*** Opening of Provided material ***

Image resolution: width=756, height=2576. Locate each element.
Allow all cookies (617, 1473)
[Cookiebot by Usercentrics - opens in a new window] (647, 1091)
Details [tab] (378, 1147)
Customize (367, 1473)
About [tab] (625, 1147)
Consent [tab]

*** Close of Provided material ***

# [What the task asks]
Precisely the line with "Allow all cookies (617, 1473)" and the lines after it, up to the last line of the entries above, are to be reproduced, and nothing more.

# [Output for this task]
Allow all cookies (617, 1473)
[Cookiebot by Usercentrics - opens in a new window] (647, 1091)
Details [tab] (378, 1147)
Customize (367, 1473)
About [tab] (625, 1147)
Consent [tab]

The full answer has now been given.